Navigating Hype: Insights from the Self-Driving Industry's Triumphs and Failures for Generative AI Entrepreneurs
In 2016, with the launch of Uber's driverless division, Zoox and Argo raised over a staggering $1B in capital each. Cruise was acquired by GM for an equally impressive $1B. Investors, both strategic and venture, hailed self-driving technology as the impending mega-disruption. But, the clock fast-forwards to 2022, and the self-driving industry saw a $40B loss in market value. Startups either ran out of capital or pivoted their business models.

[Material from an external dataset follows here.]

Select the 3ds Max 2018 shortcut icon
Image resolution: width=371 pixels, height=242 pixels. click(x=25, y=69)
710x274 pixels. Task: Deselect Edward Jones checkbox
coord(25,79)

As Generative AI rides a similar hype wave, exemplified by the successes of OpenAI and Chat GPT, and recent mammoth $1B investments in Inflection, Anthropic. MosaicML's was recently acquisition by Databricks for $1.2B. While there are similarities and differences between the two fields, it’s imperative to learn from the missteps of the self-driving industry.
Lesson #1: Prioritize Revenue Generation Early
In the self-driving industry's formative years, a key debate was whether to prioritize fully autonomous mobility (sans safety driver) or highway autopilot systems (with a safety driver).

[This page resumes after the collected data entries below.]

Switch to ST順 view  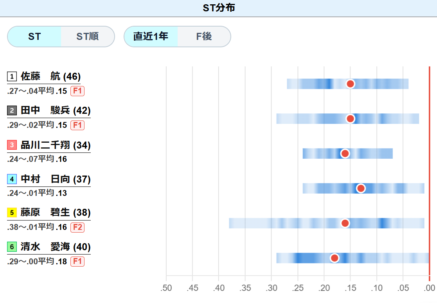point(88,36)
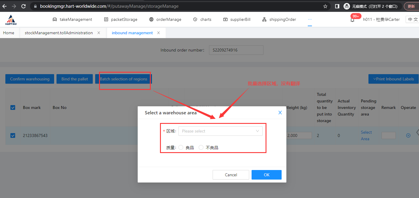The image size is (419, 198).
Task: Open the more menu ellipsis in navigation
Action: click(310, 19)
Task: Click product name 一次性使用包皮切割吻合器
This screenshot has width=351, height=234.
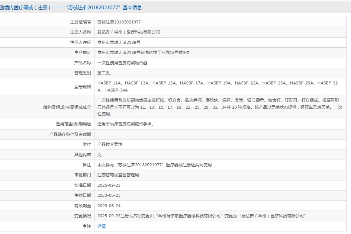Action: [122, 63]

While full autonomy promised grand visions of trillion-dollar companies, thanks to the elimination of 80% of on-demand transportation costs linked to drivers, it presented a technical challenge ten times harder. In contrast, the autopilot approach offered a more technically feasible path with a safety net of a human driver but with a smaller market.
Most startups chose to chase the autonomy grail, but soon, a mere handful of players remained globally as capital dried up and investors shifted their focus to cash flows. These companies hardly had any recurring revenue.

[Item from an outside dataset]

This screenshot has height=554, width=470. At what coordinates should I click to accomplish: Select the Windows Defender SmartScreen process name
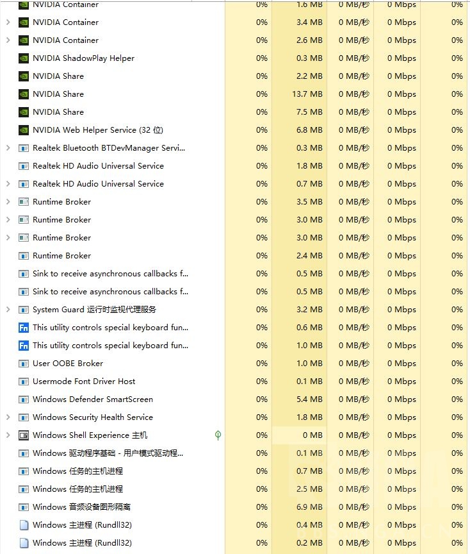(x=93, y=399)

In sharp contrast, Mobileye, focusing on the gradual approach of highway autopilot systems, saw steady revenue growth. By 2022, they held 70% of the global market share for advanced driver-assistance systems and raked in $1.8B in revenue. Their robust cash flow even funded their foray into developing fully driverless cars.
Generative AI founders can draw a valuable lesson from Mobileye’s success: Prioritize immediate revenue-generating opportunities and hasten the journey to positive cash flow.
Why?
In industries susceptible to hype, capital often dries up unexpectedly, and venture funding ceases. Investors then pivot from betting on vision and team to scrutinizing business metrics and unit economics. If your business is revenue-positive when this happens, you can switch to offense, even contemplating acquiring competitors. However, if you've neglected revenue generation, convincing customers to pay for your products becomes ten times harder.
How to identify revenue opportunities?
Seek out your customers' burning pain points and build solutions. Quantify the business value you bring (like increased productivity or decreased costs). Paid usage is a telling metric for startups—it denotes the value your product provides and indicates its worth to your customers.
Lesson #2: The Last 5% in Product Development: Significant Yet Challenging
The last 5% of technical issues often present the greatest hurdle for self-driving technology, such as differentiating a balloon from a brick on a highway at 60 mph. Yet, addressing these challenges is crucial.
How does this relate to Generative AI?
Building generative AI tools—from agents for API integration to meeting summarizers or workflow automation tools—requires your customers to rely on your product as a part of their daily workflow. The last 5% of product work and features to delight your customers is incredibly important. As your customer scales, you’ll likely have issues with scalability, security, and reliability. There are no shortcuts, and this takes a culture of customer obsession.
One thing I learned from my co-founder Chris, is that the best engineers can both understand research papers and translate them into real-life technology and product. Finding folks that are willing to put in the hard work to fully solve the customer issues and feel enough ownership to fix problems when the services break, are gems. Many of the pioneers in generative AI built technologies from research labs and academic institutions. Pairing them with folks that have brought successful products to hundreds of millions of users will maximize your chances of building a generational business.
In the early days of a startup, I believe that everyone at the company should be talking to customers. If it’s an enterprise business, set up a joint Slack channel. Do weekly check-ins, and monthly product roadmap sessions. All of these things help you build trust with your customer.
In conclusion, if you are running a generative AI startup today, (1) prioritize revenue generation even before your investors ask for it and (ii) obsess over your customers until they incorporate your product into their everyday workflows.
My hope is that we can take the lessons from the self driving failure, and use them to build the next generation of trillion dollar companies!
Thanks for sharing your learnings from the self-driving wave. They seem to apply well to this current wave of generative AI.